Alleviating pain – an important aspect of emergency care – has made opioids a mainstay in treatment. So what steps can ED providers take to turn the tide of the national opioid crisis?
Patrick Zelley, M.D., ABEM, a practicing physician and Regional Medical Officer with Schumacher Clinical Partners, offers this advice:
Change Treatment Habits in the ED
Dr. Zelley recommends that providers make a concerted effort to change their habits regarding what medications to use when treating pain in the ED.
“For many doctors, it’s a common reaction to order dilaudid or morphine without even considering alternatives,” he says. “It has become a habit for many physicians, and that’s what we need to overcome now.”
He recommends that ED physicians not rely on the established status quo when treating pain, but look for other options.
If the severity of pain is such that a narcotic is appropriate during ED care, then reasonable dosing is justifiable. It is important, however, to think about alternatives to narcotics when ordering medications.
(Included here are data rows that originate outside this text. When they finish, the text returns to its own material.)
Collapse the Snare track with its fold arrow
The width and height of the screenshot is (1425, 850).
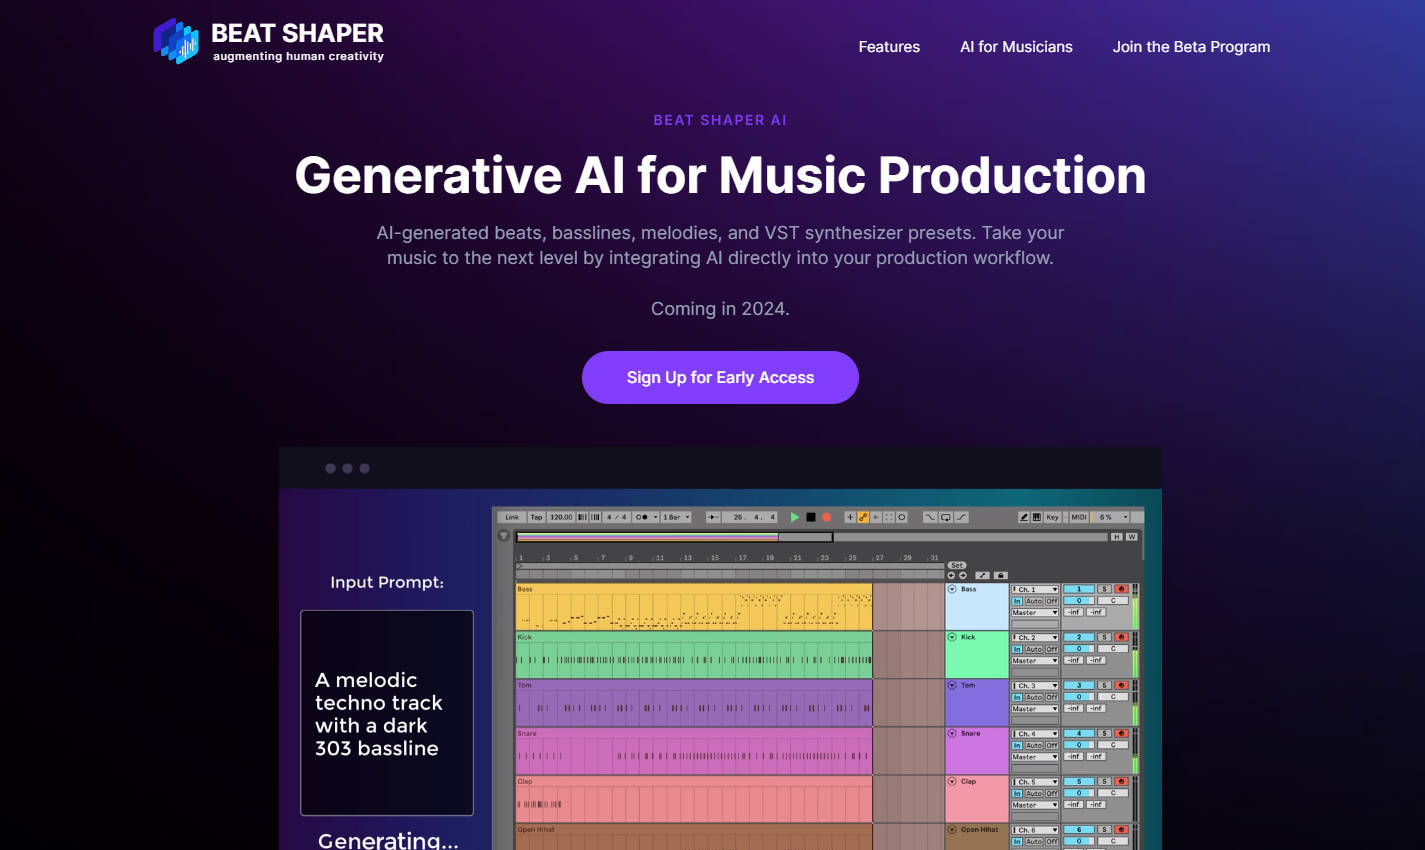point(951,733)
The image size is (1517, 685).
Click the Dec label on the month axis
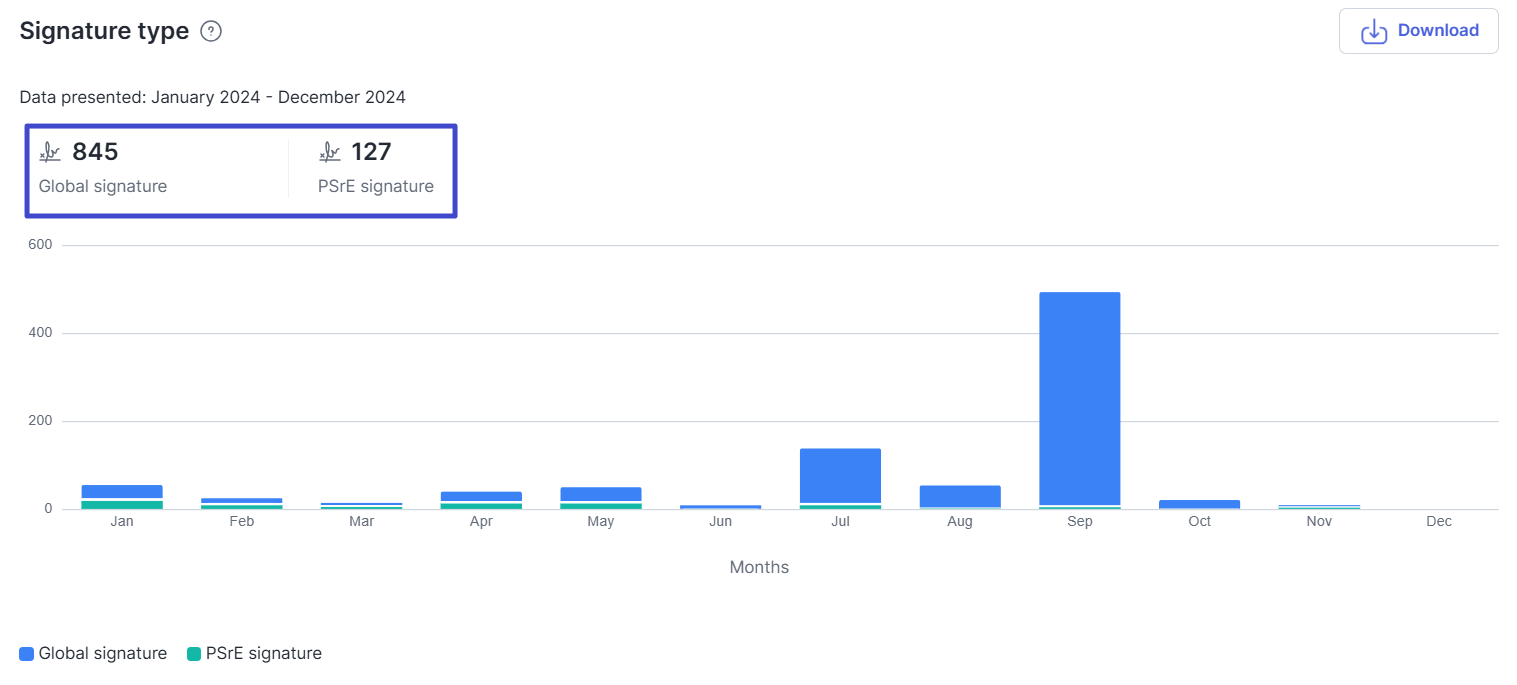pyautogui.click(x=1439, y=522)
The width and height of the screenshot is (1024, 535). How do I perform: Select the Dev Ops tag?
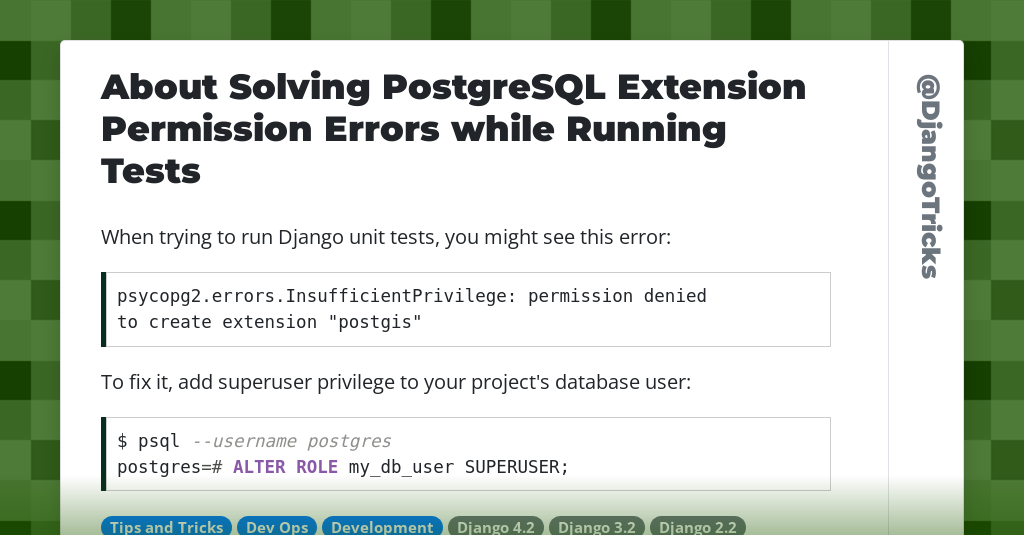(x=277, y=527)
Prescribe Alternative Medications When Possible
Dr. Zelley says there is a key distinction between the drugs used in treating patients while they are in the ED and the drugs that providers prescribe when sending them home.
Dr. Zelley’s recommendation aligns with the 2016 CDC guidelines for prescribing opioids for chronic pain, which state a preference for non-opioid therapy along with the need to assess whether the benefits of chronic opioid therapy regarding managing pain and function outweigh the risk.
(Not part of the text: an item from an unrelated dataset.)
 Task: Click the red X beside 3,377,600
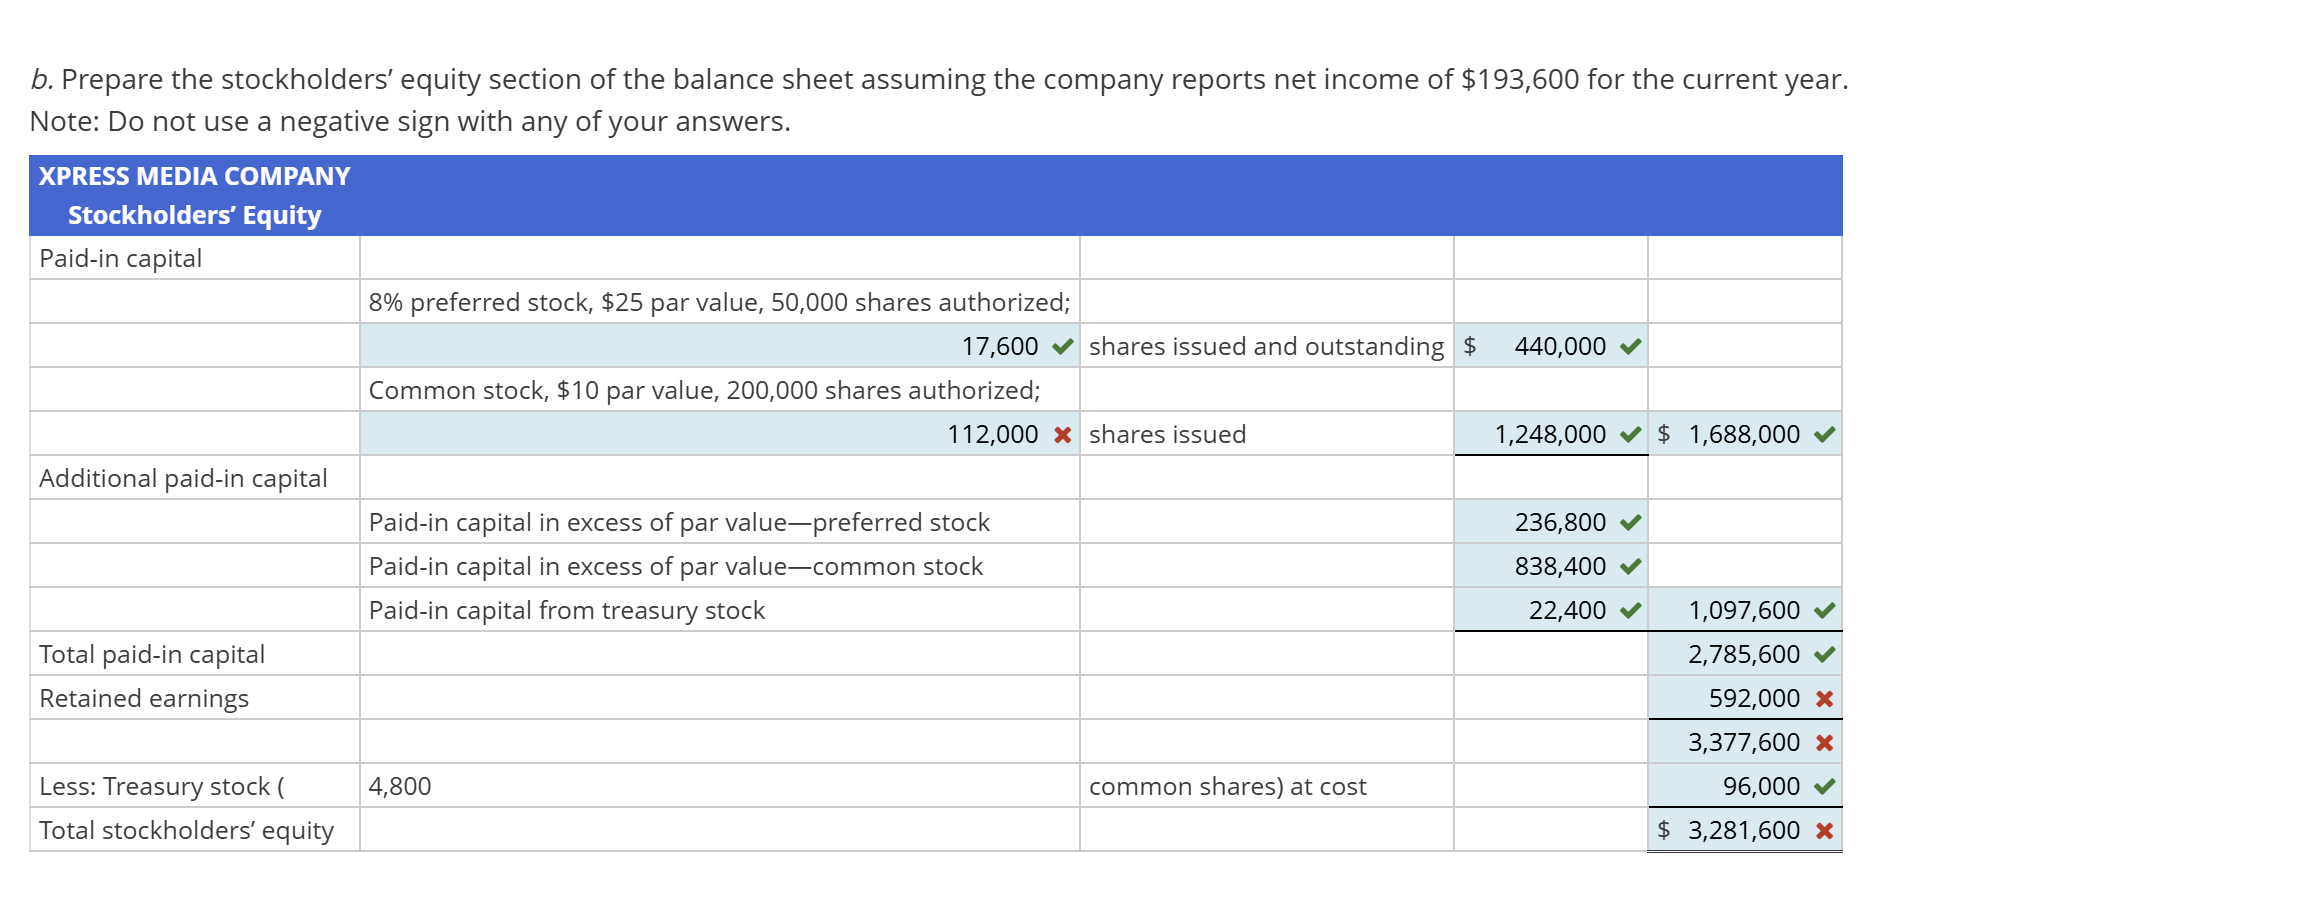click(1825, 743)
“The way we prescribe depends on the source of pain,” he says, citing the difference between acute and chronic pain. He advises that with chronic problems such as headaches, back, or joint pain, it’s wise to look for alternatives, such as steroids, NSAIDS, and muscle relaxers. These medications, in many cases, serve to eliminate the cause of pain instead of just masking it like narcotics often do.
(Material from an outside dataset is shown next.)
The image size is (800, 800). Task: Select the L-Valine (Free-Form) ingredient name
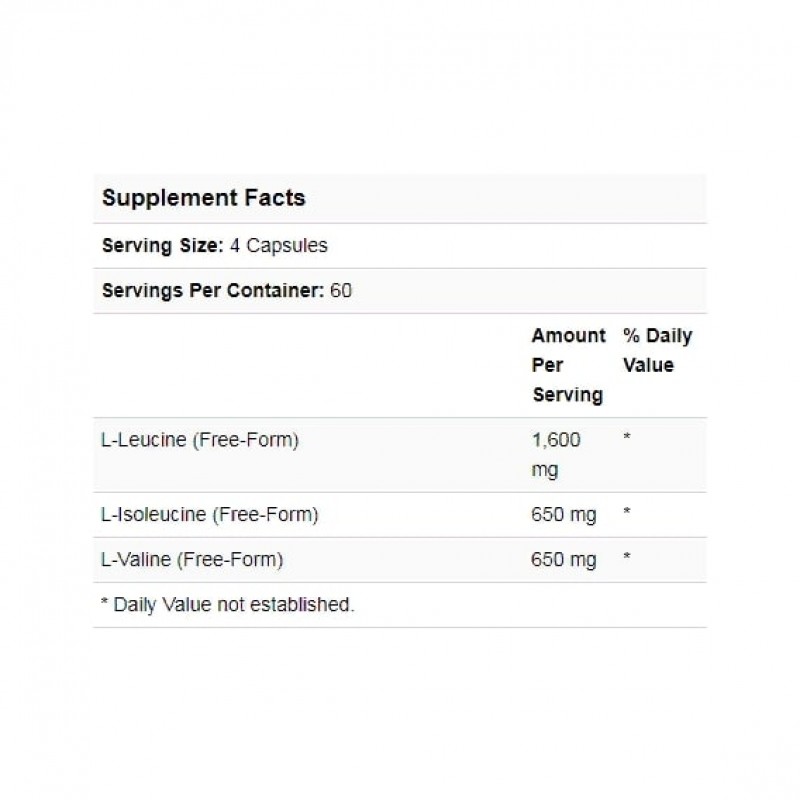click(193, 560)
Dr. Zelley says it is not unreasonable for physicians to prescribe a narcotic when warranted but suggests that physicians consider the following when doing so:
- Be thoughtful regarding the medications prescribed. Stronger painkillers like morphine pills and hydrocodone could be more addictive than alternatives like Tylenol 3. The least potent medication required should be prescribed in order to make a narcotic prescription appropriate.
- Use a lower dosage when possible. For example, consider a 5mg pill instead of a 10mg pill. Dr. Zelley says that using a lower strength medicine may decrease the risk of addiction to pain medications and will also lower the severity of dangerous side effects.
- Reduce the amount of medication. He recommends that doctors heed the CDC guidelines for acute pain by prescribing the smallest number of pills necessary for appropriate care. These scripts would preferably provide no more than three days’ worth of therapy.
- If you do prescribe an opioid, explain to the patient the risks of opioid use and the reason the drug is necessary.
- Providers should also be aware of and follow their state laws and medical board recommendations with regards to opioid prescriptions.
Communicate Reasons for Prescribing Alternatives
Concerns about patient satisfaction have potentially played a part in a doctor’s willingness to write narcotic prescriptions over the years. Doctors should feel confident about limiting the delivery of narcotics to patients. One of the most important components of providing the appropriate care is establishing good communication with the patient.
“Take time to communicate with the patient regarding why you’re doing this,” he says. “Explain your reasoning by discussing the dangers associated with opioid use and that you are trying to do what is safe. This is essential to addressing patients’ expectations and increasing their understanding of the treatment provided.”
It is not uncommon for patients to express an understanding of this decision-making process. Even if they do not agree with the doctor, the patient often becomes less demanding as a result of respectful communication.
Conclusion
As Emergency Medicine physicians, our primary focus is the accurate diagnosis and appropriate treatment of acute medical conditions. At the same time, however, we can also play a part in stemming the tide of opioid addiction and death.
Changing treatment habits in the ED, prescribing alternative medications, and communicating the decision-making process to patients are all steps ED physicians can take to combat the growing narcotic epidemic while adequately addressing the legitimate pain relief needs of our patients.